Four brothers jailed for almost three years for allegedly supporting terrorists are not a danger to national security and cannot be deported to Iran, an immigration appeals board has ruled.

But it was a bittersweet victory for the Mirmehdis -- Mohammed, Mostafa, Mohsen and Mojtaba -- who were arrested Oct. 2, 2001, and are also challenging Attorney General John D. Ashcroft's decision to hold them without bond. The men had worked in real estate in Los Angeles before their arrests.

Evidence tying the Mirmehdis to terrorism was inconclusive, the U.S. Board of Immigration appeals ruled. Federal prosecutors had argued that the brothers' support of the Mujaheddin-e Khalq, an Iranian opposition group that was on the State Department's list of terrorist organizations, made them a national security threat.
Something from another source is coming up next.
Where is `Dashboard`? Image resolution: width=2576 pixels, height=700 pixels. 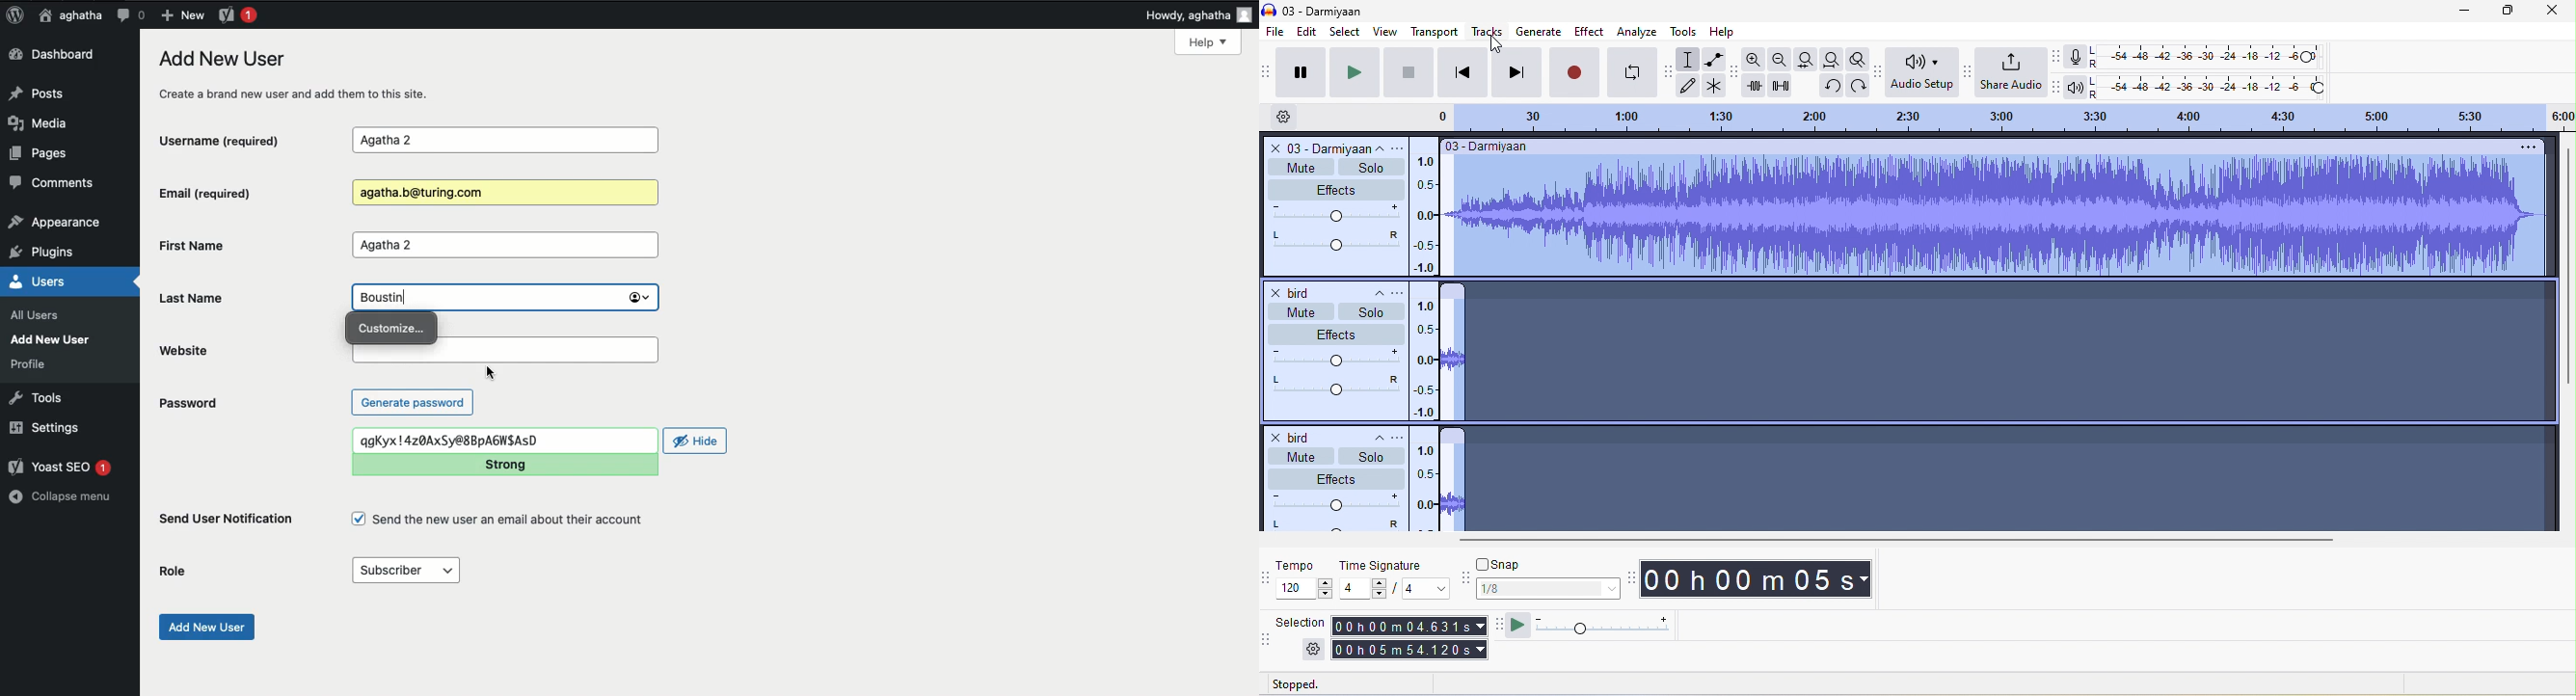
Dashboard is located at coordinates (57, 55).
In the ruling, the board upheld the decisions of two immigration judges who said the Mirmehdis would be persecuted if they were returned to Iran. But the panel agreed with the government that they did not qualify for political asylum, because they lied on their applications for asylum in 1999.

"We are still in limbo," said Mohsen Mirmehdi. The men's lawyer, Stacy Tolchin, said the ruling means the Mirmehdis could legally be freed from custody within 90 days.